In all seriousness it’s very exciting, I just don’t need to see the same information worded 20 different ways from random clickbait sites lol
In all seriousness it’s very exciting, I just don’t need to see the same information worded 20 different ways from random clickbait sites lol
Let me make this simple for everyone. There’s only a real metric for “the year of the desktop Linux” and that’s whenever Microsoft and Adobe release full featured versions of all their products for Linux. Not slimmed down web versions, no emulation/virtualization/-insert.hack- BS.
Get used it the idea, I know it hurts, but it’s true.
It’s a vicious circle. Linux has no representation on the desktop because it lacks support from commonly used desktop apps. And lack support from those apps because it has no representation.

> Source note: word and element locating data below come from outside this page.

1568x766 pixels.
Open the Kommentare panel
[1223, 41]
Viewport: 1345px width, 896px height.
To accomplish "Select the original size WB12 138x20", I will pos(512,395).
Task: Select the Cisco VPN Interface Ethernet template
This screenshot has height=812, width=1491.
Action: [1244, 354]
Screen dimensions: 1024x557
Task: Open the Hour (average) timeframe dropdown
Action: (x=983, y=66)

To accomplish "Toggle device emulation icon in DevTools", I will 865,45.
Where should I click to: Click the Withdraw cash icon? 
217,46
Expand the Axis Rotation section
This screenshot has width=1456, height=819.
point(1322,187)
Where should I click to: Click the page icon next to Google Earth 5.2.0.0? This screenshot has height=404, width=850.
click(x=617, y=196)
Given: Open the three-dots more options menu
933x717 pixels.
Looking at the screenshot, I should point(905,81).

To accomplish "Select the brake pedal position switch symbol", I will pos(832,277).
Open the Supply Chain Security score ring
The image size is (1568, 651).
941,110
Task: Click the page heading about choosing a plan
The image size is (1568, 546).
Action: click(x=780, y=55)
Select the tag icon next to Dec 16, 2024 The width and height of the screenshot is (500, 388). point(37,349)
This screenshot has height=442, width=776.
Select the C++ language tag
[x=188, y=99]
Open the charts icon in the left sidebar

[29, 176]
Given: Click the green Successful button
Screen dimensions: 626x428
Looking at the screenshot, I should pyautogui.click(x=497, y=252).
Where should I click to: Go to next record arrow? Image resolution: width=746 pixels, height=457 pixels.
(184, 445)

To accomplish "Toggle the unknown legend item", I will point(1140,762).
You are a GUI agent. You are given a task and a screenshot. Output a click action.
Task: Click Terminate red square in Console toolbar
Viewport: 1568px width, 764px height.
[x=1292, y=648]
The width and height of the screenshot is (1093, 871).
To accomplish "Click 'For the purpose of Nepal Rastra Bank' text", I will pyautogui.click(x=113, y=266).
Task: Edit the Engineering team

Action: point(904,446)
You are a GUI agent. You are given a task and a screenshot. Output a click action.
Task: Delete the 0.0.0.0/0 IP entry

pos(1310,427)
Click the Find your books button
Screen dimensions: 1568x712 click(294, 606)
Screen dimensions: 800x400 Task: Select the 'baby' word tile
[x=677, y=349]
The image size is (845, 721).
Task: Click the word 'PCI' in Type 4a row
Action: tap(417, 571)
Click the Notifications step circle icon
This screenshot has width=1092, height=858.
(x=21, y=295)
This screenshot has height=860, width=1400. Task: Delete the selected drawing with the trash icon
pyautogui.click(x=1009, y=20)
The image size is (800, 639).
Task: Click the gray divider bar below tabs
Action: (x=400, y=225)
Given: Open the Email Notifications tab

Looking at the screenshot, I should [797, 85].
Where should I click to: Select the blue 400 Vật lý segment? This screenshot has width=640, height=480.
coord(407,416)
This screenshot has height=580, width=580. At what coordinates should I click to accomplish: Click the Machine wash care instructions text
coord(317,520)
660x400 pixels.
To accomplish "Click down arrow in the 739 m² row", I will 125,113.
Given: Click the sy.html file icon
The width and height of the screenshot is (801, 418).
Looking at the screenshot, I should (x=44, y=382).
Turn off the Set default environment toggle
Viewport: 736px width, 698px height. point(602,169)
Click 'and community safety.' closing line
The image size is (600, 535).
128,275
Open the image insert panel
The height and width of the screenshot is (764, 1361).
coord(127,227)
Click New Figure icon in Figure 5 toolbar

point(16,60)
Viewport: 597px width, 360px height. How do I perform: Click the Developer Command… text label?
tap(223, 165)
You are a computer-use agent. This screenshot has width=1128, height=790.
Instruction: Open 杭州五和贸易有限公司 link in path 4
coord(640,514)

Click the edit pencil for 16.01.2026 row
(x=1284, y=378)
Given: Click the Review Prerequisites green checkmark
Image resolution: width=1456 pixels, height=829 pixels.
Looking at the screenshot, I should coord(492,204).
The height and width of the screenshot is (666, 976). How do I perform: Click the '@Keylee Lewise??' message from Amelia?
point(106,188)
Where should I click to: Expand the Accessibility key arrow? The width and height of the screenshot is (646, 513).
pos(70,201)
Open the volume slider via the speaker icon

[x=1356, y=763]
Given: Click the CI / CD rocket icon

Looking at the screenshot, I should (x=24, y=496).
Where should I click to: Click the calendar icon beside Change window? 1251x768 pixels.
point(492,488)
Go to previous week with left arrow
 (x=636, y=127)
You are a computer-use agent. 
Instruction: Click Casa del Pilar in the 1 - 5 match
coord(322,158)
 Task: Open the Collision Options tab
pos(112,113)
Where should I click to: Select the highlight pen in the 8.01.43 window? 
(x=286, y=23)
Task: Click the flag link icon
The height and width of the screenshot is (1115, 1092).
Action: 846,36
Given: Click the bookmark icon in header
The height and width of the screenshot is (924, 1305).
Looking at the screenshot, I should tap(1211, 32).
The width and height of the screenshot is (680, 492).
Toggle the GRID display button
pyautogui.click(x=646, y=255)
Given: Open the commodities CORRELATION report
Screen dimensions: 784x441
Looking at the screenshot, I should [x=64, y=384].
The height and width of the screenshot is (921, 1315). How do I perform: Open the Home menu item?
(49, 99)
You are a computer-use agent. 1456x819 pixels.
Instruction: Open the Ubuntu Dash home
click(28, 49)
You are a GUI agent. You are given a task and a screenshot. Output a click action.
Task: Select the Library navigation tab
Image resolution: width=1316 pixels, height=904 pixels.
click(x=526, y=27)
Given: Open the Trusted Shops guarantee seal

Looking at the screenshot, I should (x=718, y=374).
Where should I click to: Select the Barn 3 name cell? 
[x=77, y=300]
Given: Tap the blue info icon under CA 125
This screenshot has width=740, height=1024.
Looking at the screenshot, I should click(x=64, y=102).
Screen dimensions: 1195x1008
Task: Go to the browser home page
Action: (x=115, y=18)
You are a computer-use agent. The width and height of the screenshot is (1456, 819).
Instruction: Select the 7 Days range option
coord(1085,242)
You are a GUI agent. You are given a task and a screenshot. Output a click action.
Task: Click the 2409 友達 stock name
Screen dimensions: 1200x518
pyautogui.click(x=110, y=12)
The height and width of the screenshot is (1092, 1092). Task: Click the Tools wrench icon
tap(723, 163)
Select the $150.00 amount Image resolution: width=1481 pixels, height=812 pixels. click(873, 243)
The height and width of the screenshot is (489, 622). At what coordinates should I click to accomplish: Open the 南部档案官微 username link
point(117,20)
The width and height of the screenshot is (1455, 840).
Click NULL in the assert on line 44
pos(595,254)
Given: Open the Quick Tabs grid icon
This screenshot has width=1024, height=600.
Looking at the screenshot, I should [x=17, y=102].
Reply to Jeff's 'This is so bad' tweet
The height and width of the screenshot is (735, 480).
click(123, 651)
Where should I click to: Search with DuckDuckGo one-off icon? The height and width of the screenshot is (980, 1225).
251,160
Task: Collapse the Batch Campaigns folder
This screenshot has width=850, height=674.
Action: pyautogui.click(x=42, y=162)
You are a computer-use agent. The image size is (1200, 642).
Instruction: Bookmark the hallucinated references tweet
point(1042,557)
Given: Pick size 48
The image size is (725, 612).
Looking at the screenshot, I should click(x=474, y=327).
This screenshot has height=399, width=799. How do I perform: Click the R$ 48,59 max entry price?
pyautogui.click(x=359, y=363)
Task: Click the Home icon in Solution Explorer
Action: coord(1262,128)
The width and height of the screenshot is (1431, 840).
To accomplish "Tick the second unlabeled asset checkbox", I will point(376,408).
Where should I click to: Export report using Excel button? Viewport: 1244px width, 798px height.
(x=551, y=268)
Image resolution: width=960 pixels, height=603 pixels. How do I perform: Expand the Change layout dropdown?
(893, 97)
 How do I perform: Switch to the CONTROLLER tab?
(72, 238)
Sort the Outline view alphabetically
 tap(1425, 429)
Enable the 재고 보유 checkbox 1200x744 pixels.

Windows have to screw really hard to push common folks to switch AND Linux must come pre-installed on cheap desktops to appease young people that are entering the ecosystem now.
Exactly I agree with you but I also have to add that there’s another factor at play. Half of the success of Windows and macOS lies from the fact that they provide solid and stable APIs and development tools that “makes it easy” to develop to those platforms. Linux is very bad at that. If major pieces of an OS are constantly changing and it requires large re-works of the applications then developers are less likely to support it. To be fair the Linux situation might be even harder than that - there are no distribution “sponsored” IDE (like Visual Studio or Xcode) and userland API documentation, frameworks etc. Besides, Linux has the worst track ever of supporting old software, even worse than Apple and I believe this speaks volumes about the situation.
Until we don’t get a single DE with a single solid and well designed theme, UI library, developer friendly frameworks and whatnot Linux won’t be getting any meaningful traction among regular people and professional developers.
All you can do is switch to it and wait
The vast majority of people use a web browser, an office suite, an image viewer, a video player, and maybe some games. They’ll use whatever OS came free with the machine, or whatever they can get a friend / relative to install for them.
Most people have at least one other app that most people don’t use, that they use religiously, and has little UI foibles they don’t want to change. For some, it’s a native-app E-mail client they’re familiar with where they have 20-year-old messages backed up. For others, it’s a photo management app.
It often doesn’t matter if AltWinMintbuntuXYZ has those capabilities. If it doesn’t handle them in the exact same way, it’s an anxiety-producing shift.
This is a fairly rare amount of adventurism. Unless the computer won’t come up anymore and a friend/relative will fix it for free.
It usually happens when they buy from a respectable company, so the machine doesn’t come with a free (pirated) Windows preinstalled.